Plagiarism at TechNet Wiki - First Empirical Data and Analysis

Plagiarism at TechNet Wiki - First Empirical Data and Analysis

 You may have noticed it: Plagiarism in TechNet Wiki is becoming a problem, and it is getting more attention now. This article presents a first empirical analysis, gives insights to some mechanisms behind plagiarism, explains the current rules, shows alternatives to plagiarism, and summarizes the critical points. Last but not least  it proposes first steps to fix the problem.

This article got quite long, because it is a hard and severe topic, but I think it is worth reading it.




↑ Return to Top


First empirical data

Until today no in depth investigation on plagiarism in TechNet Wiki has been done. So some empirical data might be interesting. Even though this is no long term study, it gives interesting insights and allows the deduction of some rules of thumb.

Between June 7th and July 5th 2013 I searched for plagiarisms in 7 “search sessions”. In this analysis I only counted those articles as plagiarisms, which have an overwhelming percentage of stolen content.
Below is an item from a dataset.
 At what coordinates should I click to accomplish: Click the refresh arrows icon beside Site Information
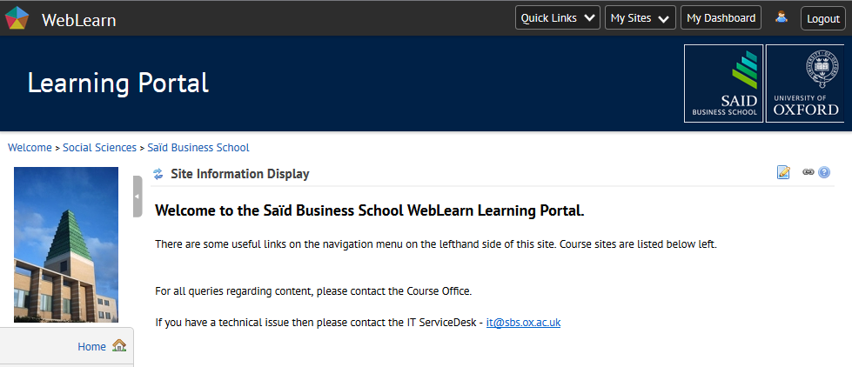pos(158,174)
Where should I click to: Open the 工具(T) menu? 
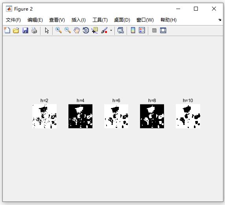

I used this approach to avoid discussions about cases of doubt or minor mistakes of members who are not acquainted with citation standards.

I had a look at (a) most new articles of last month (b) selected googled articles with just one revision (c) some articles of members who appear in one of the Wiki leaderboards (d) some other articles of members who have already published a plagiarism. The analysis was restricted to articles written in English.

Let’s have a look at the observations and some first deductions (“rules of thumb”).

Frequency


Observations:
  • I found 66 plagiarisms written by 13 members.
  • 31 plagiarism were written within last month
Rules of thumb:
  • The frequency of heavy plagiarism is similar to spam.
  • It is quite easy to detect plagiarism - if you are willing to do it.

Awareness of the community


Observation:
  • I noticed only 2 other persons - Gokan Ozcifci and XAML guy – who detected (three) plagiarisms. XAML guy mentioned one case in the top contributor blog post recently.
Rule of thumb:
  • The community is not aware of plagiarism. That’s why plagiarisms are rarely detected.

“Second offenders”


Observation: The table shows for each anonymized plagiarist (NN 1 – NN 13), the number of plagiarized articles and some core profile data. I did not check all articles of all listed members (NN 1 – NN 13). I.e. my plagiarism count is a lower bound. These cases are indicated by the “≥” sign.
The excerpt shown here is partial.